My team won last night's trivia contest at The Liberal Cup, but missed a chance for an extra point because we could not come up with more than one of the ten people who have had two ticker-tape parades thrown for them in New York City.
We guessed John Glenn, correctly; the other nine are Admiral Richard Byrd (who had three); golfer Bobby Jones; Captain George Fried, who led a ship that rescued two sinking freighters from New York Harbor on separate occasions; Amelia Earhart; Charles de Gaulle; pilot Wiley Post; Dwight D. Eisenhower; Italian prime minister Alcide de Gasperi; and His Imperial Majesty Haile Selassie I, Conquering Lion of the Tribe of Judah, King of Kings of Ethiopia and Elect of God.
I'm not going to discuss the relative merits of Haile Selassie's 43-year reign here, nor the question of whether or not he was a new incarnation of the Messiah. He was a powerfully charismatic man who instituted constitutional rule in Ethiopia, fought fascist imperialism in north Africa, and founded the Organization of African Unity. His role in the modern history of Africa cannot be overstated, and his influence continues.
What puzzles me about this, I suppose, is not that New York held two ticker-tape parades for Haile Selassie, but the realization that I can't think of one African leader -- apart from Nelson Mandela -- whose name most Americans today would recognize, much less think worthy of a ticker-tape parade. (Nelson Mandela did get a ticker-tape parade of his own, on June 20, 1990.)

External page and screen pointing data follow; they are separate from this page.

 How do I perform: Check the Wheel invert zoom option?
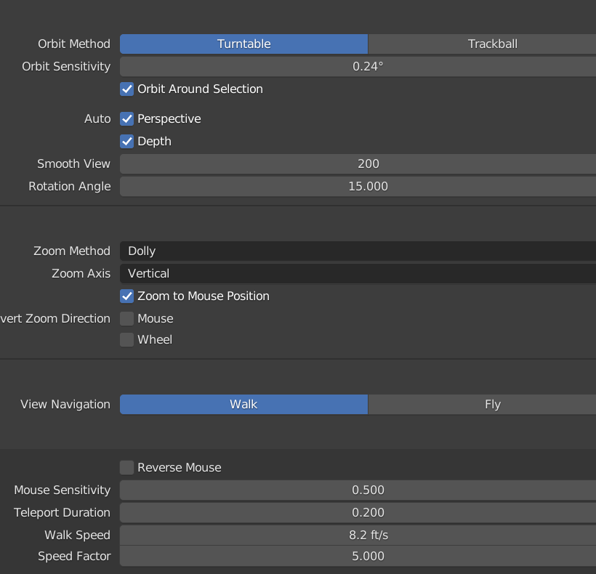tap(126, 339)
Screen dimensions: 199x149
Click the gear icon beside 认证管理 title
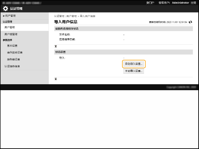[x=5, y=8]
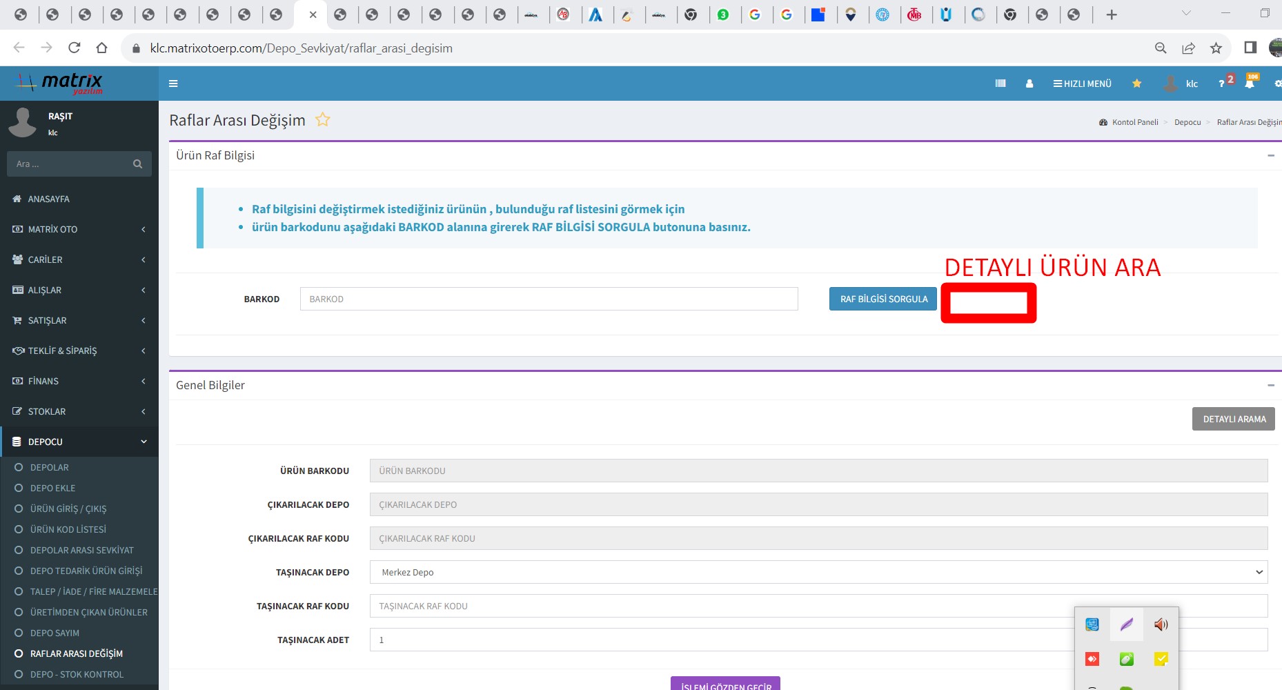Toggle sidebar with the hamburger icon
This screenshot has width=1282, height=690.
tap(173, 83)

It's part of a bigger issue that's been on my mind a lot lately. I work with MSNBC on for most of the day, just as white noise, and realized while I was in Washington how very little I know about what's going on in the rest of the world. MSNBC does a fine job of covering domestic political bickering, U.S. weather disasters, and box-office results -- but I saw no mention at all of the Inter-American Development Bank's meeting in Medellin earlier this month, or anything non-pirate related happening in Africa.

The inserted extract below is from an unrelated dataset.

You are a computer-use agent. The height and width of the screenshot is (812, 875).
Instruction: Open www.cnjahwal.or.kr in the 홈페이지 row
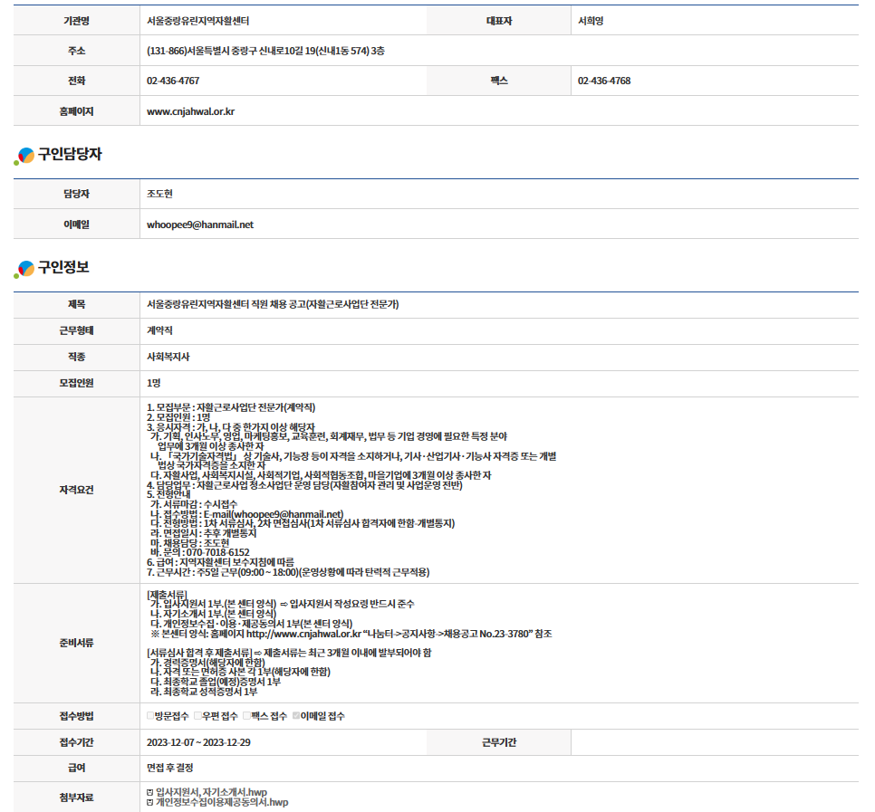point(190,112)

Sure, it's a big world, and we have a lot going on at home -- but I wonder whether all of this new technology and information has just made it easier to keep our own personal worlds narrow. If I'm spending all my time on Facebook reading about my friends' trips to the grocery store, I'm not reading a newspaper's account of people I don't know. I'm not sure that's a good thing.

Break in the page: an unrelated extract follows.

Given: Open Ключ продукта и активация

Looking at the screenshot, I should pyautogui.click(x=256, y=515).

That doesn't mean I'm giving up Facebook, though.
Five Random Songs
"Baba O'Riley," The Who. Ooh, tomorrow's blog post: who's Baba O'Riley, and why is this the name of the song, when we all think of it as "Teenage Wasteland"?
"Dream a Little Dream of Me," The Mamas and the Papas. That YouTube video of the English lady singing from Les Miz is very touching and all, but why would anyone be surprised that a plain person could be talented? I'm always more surprised when beautiful people are talented, because from an evolutionary point of view, they don't need to be. Anyway, Exhibit A: Mama Cass.
"Out of the Blue," George Harrison. A long, long jam off All Things Must Pass.
"Discarded," Uncle Tupelo. A good, angry song for my cranky mood today. "It's so goddamned hard to make it work..."
"Reason to Believe," Bruce Springsteen. The song that closes Nebraska, and it always feels like a blessing.